Submission - Joint submission to the 2007 Review of the Electronic Funds Transfer (EFT) Code of Conduct to ASIC (May 2007)

Q4 – What do you see as the main challenges in relation to online fraud over the next few years? Are there trends or developments that the Review Working Group should particularly consider in reviewing the EFT Code?

There has been steady growth in the sophistication of fraud and this is matched by rising complexity in preventing fraud.

Fraud can take place through a variety of technical and social engineering techniques designed to compromise communication channels used to exchange sensitive data or to coax consumers into disclosing this data.

These techniques are constantly evolving. Some common forms include:

  • Phishing
    Phishing involves the use of socially engineered (‘spoofed’) websites that are designed to appear as if they belong to legitimate and reputable businesses and financial institutions.[1] Users are lured to these websites by congruently designed emails. Once at the spoofed website, the user is deceived into providing confidential data such as usernames and passwords.
  • Pharming
    Pharming occurs when a fraudulent party interferes with the domain name resolution process used to map a URL requested by an Internet user to its corresponding IP address. Pharming typically takes one of two forms:
    • Firstly, a DNS server can be hijacked and its data modified such that when a user enters the URL of a legitimate organisation’s website, the server maps the domain name to the IP address of a spoofed website which the user is then forwarded to.[2]
    • The second form of pharming relies on the fact that end-user computers typically store a hosts file containing the IP addresses of certain commonly accessed domains. The hosts file abrogates the need for a DNS server to be contacted when the user wishes to visit those domains. A fraudulent party can, in some circumstances, compromise the data in the hosts file so that it points to the IP address of a spoofed website.[3]
  • Man-in-the-middle (MITM)
    Man-in-the-middle attacks take place where a fraudulent party is able to intercept online communications between two innocent parties (such as a website and an end-user). Such attacks may be facilitated through the sending of deceptive emails which contain a link to a proxy server monitored by the fraudulent party. The proxy server undertakes the task of routing communications between the end-user and the actual website the user intends to deal with. Since all communications are routed via the proxy, the fraudulent party is able to covertly read and modify communications made between the website and end-user.
  • Replay Attacks
    A replay attack is an extension of the conventional MITM attack in which the fraudulent party uses data they have obtained by eavesdropping on the communications between the website and end-user to assume the identity of either at a later date.
  • Spyware
    Spyware refers to software covertly installed on an end-user’s machine that then proceeds to monitor and collect information about the user’s activities. More malignant versions may perform tasks such as redirecting users and stealing confidential information belonging to the user and distributing it to fraudulent parties. Common forms of spyware include keystroke loggers, screen loggers and pop-up window generators. Despite the availability of software utilities to detect and remove many types of spyware, it has become an extremely troublesome issue for Internet users. A 2004 survey of US Internet users revealed that 80% of respondents’ computers were infected with spyware, with close to 90% of those respondents being unaware of the spyware’s presence. Another study found that 85 million spyware programs were installed on the computers of a sample of Internet users, a clear indication of the magnitude of the problem.[4]

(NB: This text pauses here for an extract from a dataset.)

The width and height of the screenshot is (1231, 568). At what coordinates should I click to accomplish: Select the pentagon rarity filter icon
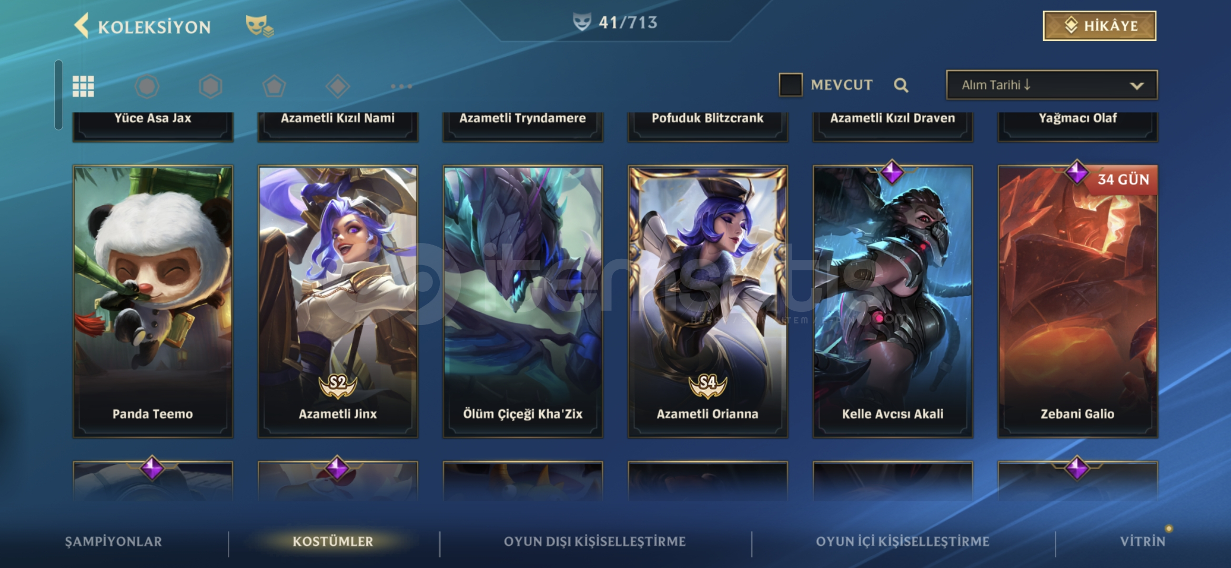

The increasing frequency with which these various attacks have begun to occur has precipitated a need for Internet users to be able to reliably verify the identity of websites they are visiting and the integrity of communications channels they use to communicate with web servers. In response to this need, a variety of authentication approaches have been proposed and/or developed. These are discussed further in the response to Question 30 (Potential Responses to Phishing Attacks and other forms of Online Fraud).

In reviewing the EFT Code, the Working Group should consider the fact that financial institutions are in the best position to implement many of these authentication technologies. This is a factor which largely undermines suggestions that the liability of account holders for losses resulting from online fraud should be increased compared with the current version of the Code.

[1] Black P, Catching a phish: protecting online identity, Internet Law Bulletin, Vol 8 No 10, 2006, page 133.

[2] Keizer G, Possible Domain Poisoning Underway, TechWeb, 4 March 2005, <>.

[3] de la Cuadra F, Pharming – a new technique for Internet fraud, eChannelLine Canada, 7 March 2005, <>.

[4] Commonwealth of Australia, Senate - Official Hansard, 12 May 2005, <>, page 5.